■ **Text under study**:
● ● ● ●

Skip to main content
About the Test

Supporting Cognitive Growth

These abilities aren't fixed. Here's what the research says about helping your child develop stronger reasoning skills.

The Core Principle

These Skills Are Developable

The most important thing to know about cognitive abilities is that they respond to practice and enrichment. A child's factor profile isn't a permanent label — it's a snapshot of where they are now, and every factor measured in this assessment can be strengthened with the right kinds of engagement.

Decades of research support this. Carol Dweck's work on growth mindset shows that children who believe intelligence is malleable outperform those who believe it's fixed — even when measured ability is identical. Lev Vygotsky's concept of the zone of proximal development tells us that growth happens when a child works just beyond their comfort zone: not so easy there's no learning, not so hard there's no motivation.

● ● ● ●

■ **Raw data**:
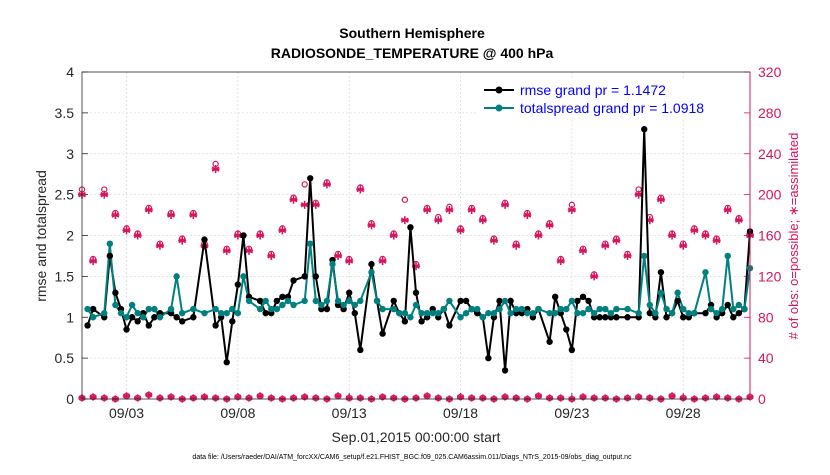  I want to click on y-tick-label-right: 40, so click(766, 358).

● ● ● ●

■ **Required action 1**: According to the text on supporting cognitive growth, what concept is credited to Lev Vygotsky?
■ **Required action 2**: In the text on supporting cognitive growth, take everything from "Skip to main" down to "stronger reasoning skills." and reproduce it with "reasoning skills" swapped for "thinking skills".
■ **Required action 3**: Carry the text on supporting children's cognitive growth forward past its last sentence.

■ **Reply 1**: The zone of proximal development.

■ **Reply 2**:
Skip to main content
About the Test

Supporting Cognitive Growth

These abilities aren't fixed. Here's what the research says about helping your child develop stronger thinking skills.

■ **Reply 3**:
What the Research Says

Three Principles That Matter Most

Make Thinking Visible
When your child solves a puzzle, ask how they figured it out. "What were you looking at?" or "How did you know?" This kind of metacognitive reflection — thinking about thinking — is itself a powerful driver of cognitive development.
Challenge Without Frustration
The best learning happens at the boundary between what a child can do independently and what they can do with support. If every problem is easy, there's no growth stimulus. If every problem feels impossible, motivation collapses.
Resist the Urge to Compare
Your child's cognitive profile is their own. Comparing it to siblings, classmates, or averages shifts the focus from growth to ranking, which undermines motivation. The most useful comparison is your child to their own previous performance.
No Special Tools Required

Everyday Opportunities

Cognitive development doesn't require special programs or expensive tools. The four abilities measured in this assessment show up constantly in everyday activities.

Pattern Recognition
Fluid reasoning grows through board games with strategic patterns (chess, SET, Mastermind), visual coding activities, music (rhythm and melodic patterns), and number puzzles like Sudoku. The common thread is structured problem-solving with discoverable rules.
Visual Puzzles
Spatial reasoning develops through construction toys (LEGO, Magna-Tiles), jigsaw puzzles, origami, drawing from observation, and map reading. Any activity where your child mentally previews a physical result builds this skill.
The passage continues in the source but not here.